Does advertising for pharmaceuticals actually work? In 2019 the total spend on pharmaceutical marketing and advertising will be more than $30 billion.
Were it not effective that number would be decreasing not increasing. I’m not here to defend the incessant stream of Direct to Patient advertising on traditional TV, digitally and otherwise. It’s often amazing to me to see so much pharmaceutical advertising while watching television. Televised live sports are a hotbed for pharmaceutical advertising, since it is viewed by older (more than younger) men.
We were early to the idea of direct-to-patient advertising and promotion for medical device products and brands. We felt confident that since the results were very positive, (more inquiries, more procedures), more of those device companies would be interested in not only building a great internal and external sales team, but they’d want to support that team with consistent brand messages to patients and professionals. Important Note: Those messages are never the same.
Advertising to patients and professionals is fuel to support your sales team’s efforts. But it’s even more than that. Consistent advertising creates a stronger brand and builds confidence both for patients and practitioners as well as the sales team. In the medical device industry things have been done the same way for a long time.
It’s not natural to think about promotion of a medical device to patients since the actual sales are not made to patients but rather to professionals (see hospitals, distributors, and practices above). This explains a general reticence to make advertising and promotion one of the legs of a device’s marketing and sales effort. Because pharma has been so successful using advertising to drive patient and professional inquiries, I felt it to be only a matter of time until medical device companies followed suit. Over the five plus years we’ve been working for medical devices it’s surprising that it still is not happening with any regularity.

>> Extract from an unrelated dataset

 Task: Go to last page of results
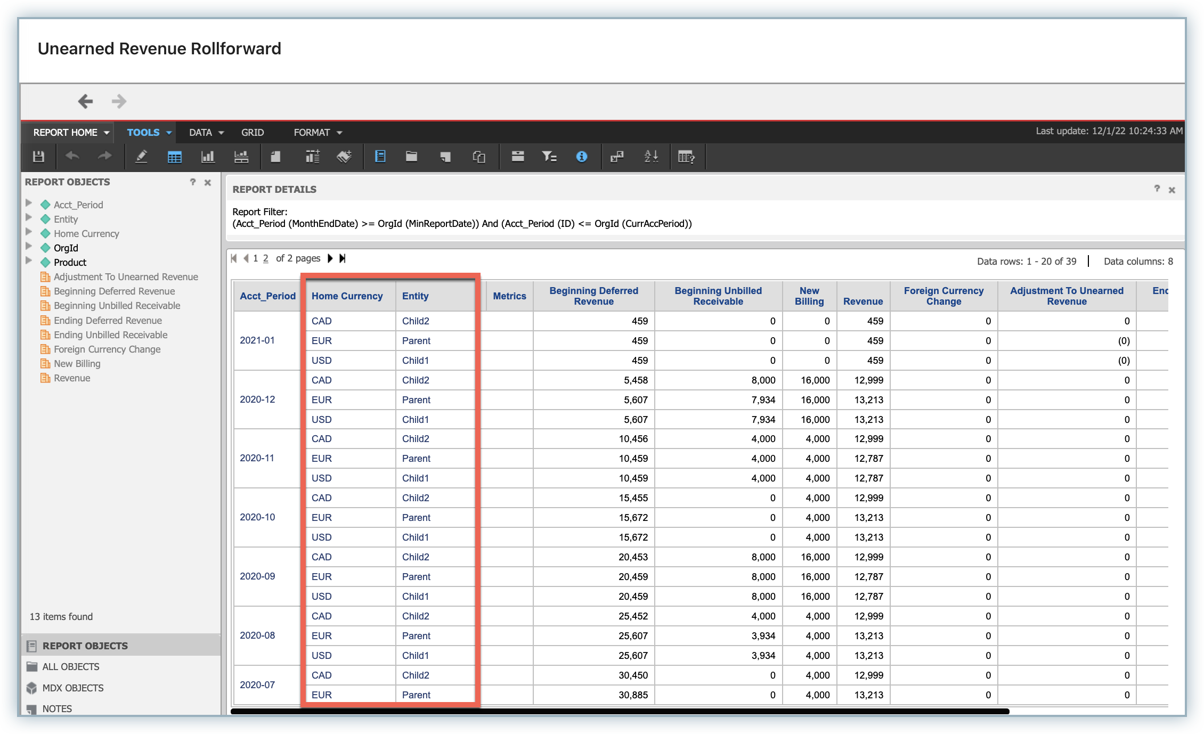coord(343,258)
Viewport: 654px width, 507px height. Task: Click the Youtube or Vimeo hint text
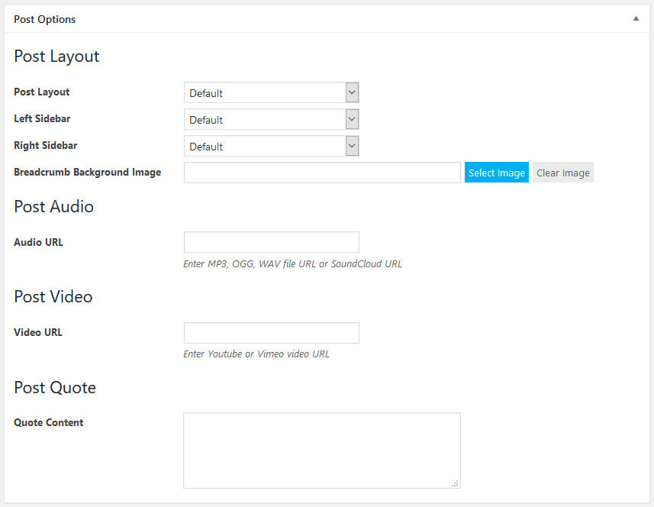pyautogui.click(x=256, y=354)
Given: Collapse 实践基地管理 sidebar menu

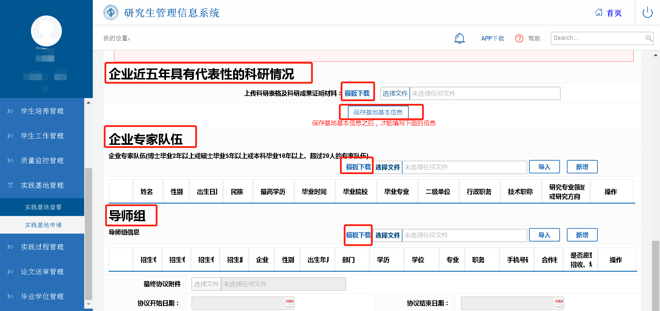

The trap is that in the past, advertising and promotion of medical devices direct to the patient has not been employed so there’s little track record of success (or failure). Therefore device companies may be reticent to move forward. However, today with patients and professionals having the ability to exhaustively search the web for information, all are able to become more informed about various conditions, treatments, and options. Consequently device companies are missing the boat by not trying to build their brand’s awareness with the patient.
Medical device sales are by nature, difficult. They can be aided by advertising and promotion. All that is needed is a budget commitment over time. One other note, it does not require pharmaceutical-like mega-budgets to create, deploy, measure and manage. Just a willingness to test and refine over a defined period.